*Note: This was written by a Yahoo! contributor. Sign up with the Yahoo! Contributor Network to start publishing your own finance articles.
Recently The House of Representatives approved a bill that would extend unemployment benefits and limit tax cuts for the wealthy, but that bill was shot down by the Senate. A new agreement was quickly forged and has since gone to Congress for final approval. There is reason to believe a final decision could be reached this week, the second week of December 2010. The new bill is considered a huge setback for a major campaign promise of President Obama’s, to end tax cuts for the wealthiest Americans. The Republicans adamantly opposed this and threatened to oppose any bill presented that would attempt to cut the so called “Bush-era” tax deal.
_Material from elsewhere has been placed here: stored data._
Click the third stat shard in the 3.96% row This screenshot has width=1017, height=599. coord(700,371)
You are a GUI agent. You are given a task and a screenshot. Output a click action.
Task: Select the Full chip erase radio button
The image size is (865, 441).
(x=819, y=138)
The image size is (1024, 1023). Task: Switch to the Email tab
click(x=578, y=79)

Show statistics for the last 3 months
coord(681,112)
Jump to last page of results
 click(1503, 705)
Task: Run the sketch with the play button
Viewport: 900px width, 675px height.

Since, as the President has stated, he does not want to sacrifice the middle class and unemployed at the cost of keeping his promise, he found it necessary to adapt to the situation and not only allow the tax cuts to continue for the middle class, but for the most wealthy as well (those making over $250,000). This allows unemployment benefits to continue for the unemployed for (hopefully) another year, up to but not more than 99 weeks in total. The recent news suggests that the current debate is not whether or not to approve this extension, but how to fund it. Of course, the irony here is that it would easily be funded by ending the tax cuts for the rich, but the Republicans will not allow it, and have called for this to be extended indefinitely. Of course, the Democrats will not allow this either and so it seems the current compromise will be to extend tax cuts for all for another two years.
What this means to the rest of us is that the country’s debt continues to rise (it currently stands at around $4 trillion), unemployment will get a “band-aid” but the “wound” will not yet be healed, and the government can proceed to focus on other objectives such as the “Don’t Ask, Don’t Tell” policy for the military and a new arms treaty with Russia (among other goals) to close out the year.
Most people realize that the President did not have much choice in the current situation, but some have wondered why the Democrats didn’t push harder earlier in the year. However, although most people have agreed the rich should not be getting tax breaks, no one can argue with the fact that tax cuts for everyone are still good for, well… everyone, as no one wants to pay taxes. Most people will enjoy receiving an extra check in the mail to help with expenses, and the tax rate will not be going up this year since the economic “recovery” is still in such a precarious state. The stock market is on a modest rally and, although the job market is not anywhere near healthy, at least it seems that families that desperately need it will continue to receive their benefits. Hopefully we will see a more effective and bi-partisan law-making process as we begin 2011.